THE PROBLEM: Copy out every line again, starting at the line containing "Where should I" and continuing down through the last of the rows, both ends included.

MATERIAL FOR THE TASK:
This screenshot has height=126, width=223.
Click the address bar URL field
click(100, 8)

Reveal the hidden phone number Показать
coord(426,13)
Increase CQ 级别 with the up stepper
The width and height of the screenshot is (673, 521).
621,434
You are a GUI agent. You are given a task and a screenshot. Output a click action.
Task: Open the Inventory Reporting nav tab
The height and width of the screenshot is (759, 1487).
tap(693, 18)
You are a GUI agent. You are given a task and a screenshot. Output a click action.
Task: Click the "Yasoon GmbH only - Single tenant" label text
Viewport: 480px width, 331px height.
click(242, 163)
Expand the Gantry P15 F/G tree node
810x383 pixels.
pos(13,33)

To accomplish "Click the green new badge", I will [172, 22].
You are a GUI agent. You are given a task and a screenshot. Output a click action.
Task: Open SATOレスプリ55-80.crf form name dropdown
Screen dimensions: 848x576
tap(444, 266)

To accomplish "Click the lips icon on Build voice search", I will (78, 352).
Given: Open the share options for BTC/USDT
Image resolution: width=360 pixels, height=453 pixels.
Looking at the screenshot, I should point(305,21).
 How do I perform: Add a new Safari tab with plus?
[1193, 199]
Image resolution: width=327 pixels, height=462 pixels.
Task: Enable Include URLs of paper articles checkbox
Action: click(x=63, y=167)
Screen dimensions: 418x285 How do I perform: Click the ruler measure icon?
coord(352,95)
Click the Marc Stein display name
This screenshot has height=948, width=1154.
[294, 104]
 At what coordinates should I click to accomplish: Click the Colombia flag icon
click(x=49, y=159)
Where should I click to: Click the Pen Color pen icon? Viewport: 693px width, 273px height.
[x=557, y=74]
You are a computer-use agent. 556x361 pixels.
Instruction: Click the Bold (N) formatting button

REPLY:
Where should I click to: Click the Pen Color pen icon? Viewport: 693px width, 273px height.
[x=557, y=74]
You are a computer-use agent. 556x361 pixels.
Instruction: Click the Bold (N) formatting button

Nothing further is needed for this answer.